• _Your goal_: Below are the entries. Set down exactly the line containing "Open Variables section in sidebar" and each line after it.

(Data extracts Opens)

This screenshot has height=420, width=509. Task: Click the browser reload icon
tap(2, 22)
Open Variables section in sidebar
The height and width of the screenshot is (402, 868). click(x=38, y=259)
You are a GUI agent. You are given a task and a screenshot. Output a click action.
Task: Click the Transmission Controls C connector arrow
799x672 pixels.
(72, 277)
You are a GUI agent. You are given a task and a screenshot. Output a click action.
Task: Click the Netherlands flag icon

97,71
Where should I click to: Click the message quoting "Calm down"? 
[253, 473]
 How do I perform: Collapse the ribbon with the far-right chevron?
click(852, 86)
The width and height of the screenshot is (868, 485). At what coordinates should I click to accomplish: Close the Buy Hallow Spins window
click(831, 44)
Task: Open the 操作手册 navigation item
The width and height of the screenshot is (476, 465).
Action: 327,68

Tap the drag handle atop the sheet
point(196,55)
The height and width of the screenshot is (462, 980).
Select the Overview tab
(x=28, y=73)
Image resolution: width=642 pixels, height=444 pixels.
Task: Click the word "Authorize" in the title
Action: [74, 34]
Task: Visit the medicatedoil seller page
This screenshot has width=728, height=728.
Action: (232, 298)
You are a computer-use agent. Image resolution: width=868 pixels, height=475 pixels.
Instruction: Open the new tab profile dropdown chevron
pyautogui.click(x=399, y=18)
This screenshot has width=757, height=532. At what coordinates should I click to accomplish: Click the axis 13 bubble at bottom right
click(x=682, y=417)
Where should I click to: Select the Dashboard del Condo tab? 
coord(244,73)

(Data extracts Closes)

• _Result of this exercise_:
Open Variables section in sidebar
The height and width of the screenshot is (402, 868). click(x=38, y=259)
You are a GUI agent. You are given a task and a screenshot. Output a click action.
Task: Click the Transmission Controls C connector arrow
799x672 pixels.
(72, 277)
You are a GUI agent. You are given a task and a screenshot. Output a click action.
Task: Click the Netherlands flag icon

97,71
Where should I click to: Click the message quoting "Calm down"? 
[253, 473]
 How do I perform: Collapse the ribbon with the far-right chevron?
click(852, 86)
The width and height of the screenshot is (868, 485). At what coordinates should I click to accomplish: Close the Buy Hallow Spins window
click(831, 44)
Task: Open the 操作手册 navigation item
The width and height of the screenshot is (476, 465).
Action: 327,68

Tap the drag handle atop the sheet
point(196,55)
The height and width of the screenshot is (462, 980).
Select the Overview tab
(x=28, y=73)
Image resolution: width=642 pixels, height=444 pixels.
Task: Click the word "Authorize" in the title
Action: [74, 34]
Task: Visit the medicatedoil seller page
This screenshot has width=728, height=728.
Action: (232, 298)
You are a computer-use agent. Image resolution: width=868 pixels, height=475 pixels.
Instruction: Open the new tab profile dropdown chevron
pyautogui.click(x=399, y=18)
This screenshot has width=757, height=532. At what coordinates should I click to accomplish: Click the axis 13 bubble at bottom right
click(x=682, y=417)
Where should I click to: Select the Dashboard del Condo tab? 
coord(244,73)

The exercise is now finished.